Concernant Taïwan, les émissions totales de dioxyde de carbone ont atteint les 262,3 millions de tonnes en 2024, soit une baisse d'environ 2,1 % par rapport à l'année de référence (2005), des chiffres qui placent le pays très loin de son objectif fixé entre 26 à 30 % pour 2030.
Hsu Huang-hsiung (許晃雄), chercheur émérite au Centre de recherche sur les changements environnementaux à l'Academia Sinica, la plus prestigieuse institution de recherche à Taïwan, fait remarquer que même si l'objectif de neutralité carbone d'ici 2050 était atteint, les températures ne baisseraient pas immédiatement pour autant et que le réchauffement climatique pourrait se poursuivre pendant plusieurs siècles. Le chercheur ajoute que des mesures devraient être envisagées pour faire face à une hausse du réchauffement située entre 2,5 et 3 degrés.
Hsu Huang-hsiung prend l'exemple des précipitations extrêmes et affirme qu'avec une hausse de 1°C, la probabilité de fortes pluies augmente de 14 %. Ainsi, avec les prévisions actuelles d'une augmentation de 2 à 3 degrés, Taïwan pourrait connaître une augmentation de plus de 20 % de ce phénomène, avec les dégâts (inondations, glissements de terrains,...) qui vont avec.

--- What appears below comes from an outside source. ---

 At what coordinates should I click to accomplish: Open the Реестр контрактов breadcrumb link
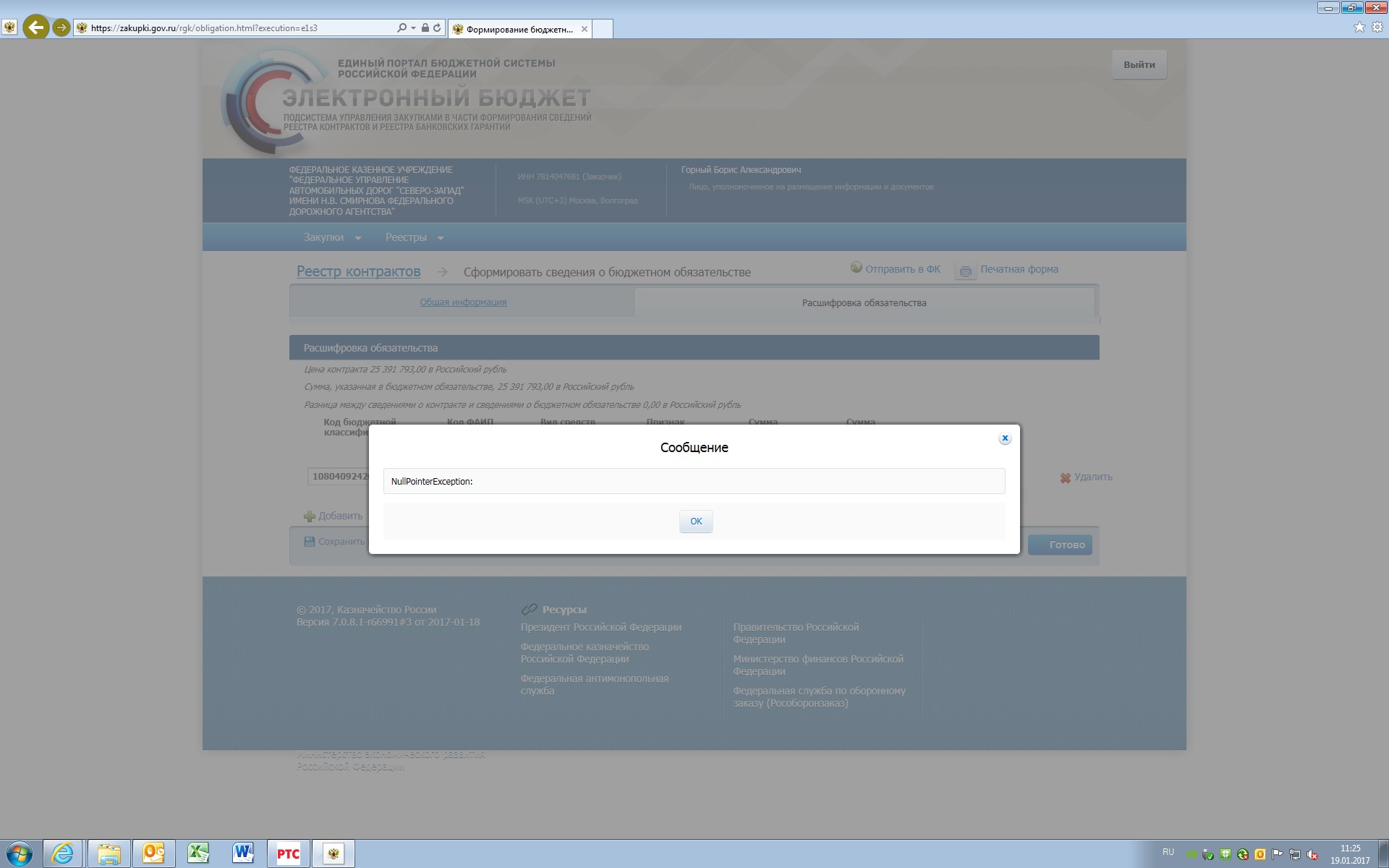click(x=358, y=271)
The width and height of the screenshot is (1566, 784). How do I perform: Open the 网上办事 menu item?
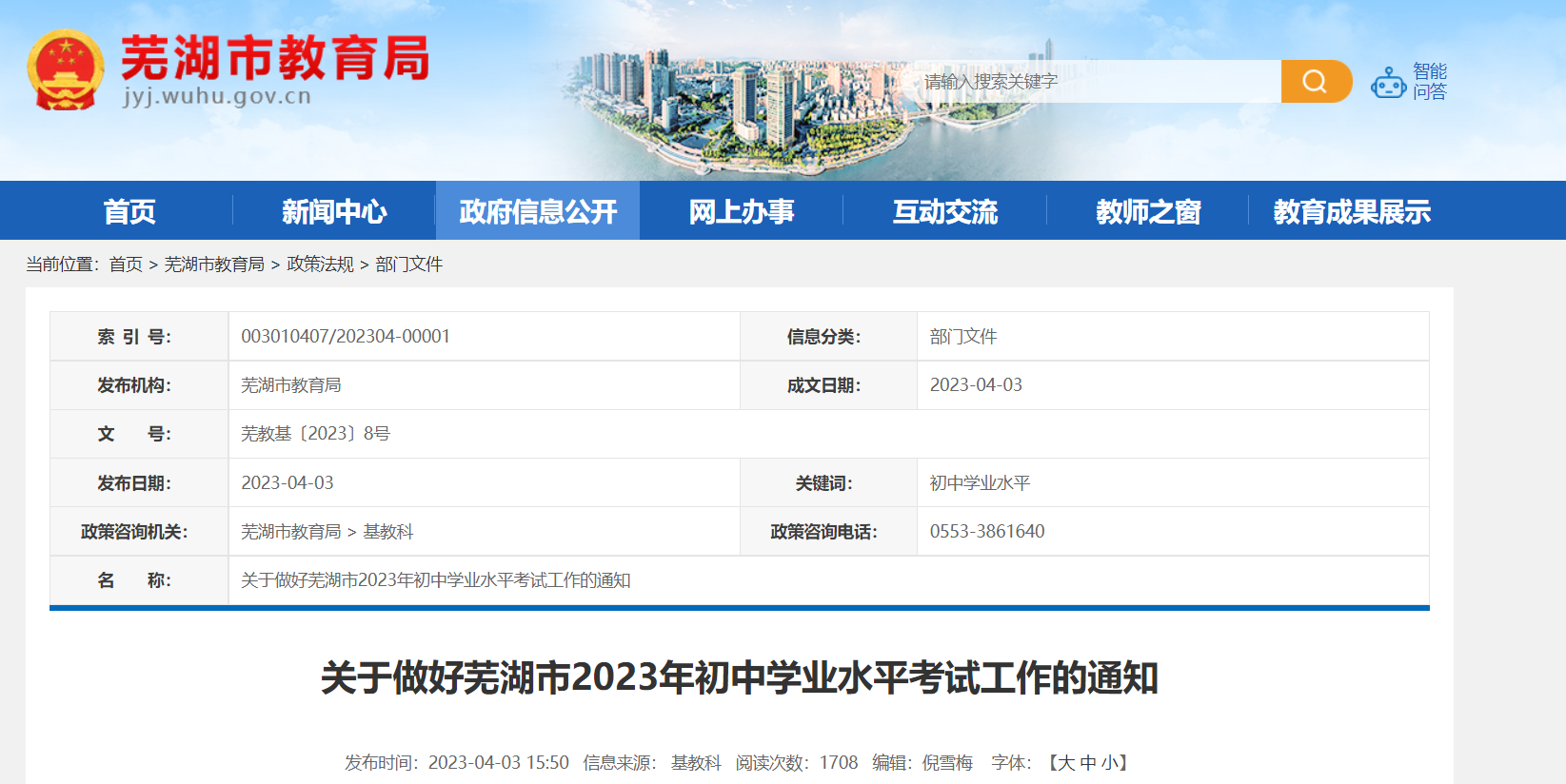click(x=741, y=211)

Hsu Huang-hsiung et ses collègues estiment que les mesures et les objectifs de réduction des émissions de CO2 et de développement des énergies vertes prises par le gouvernement taïwanais sont insuffisants et que des progrès doivent être réalisés pour augmenter le recours à l'énergie marine et à l'énergie géothermique.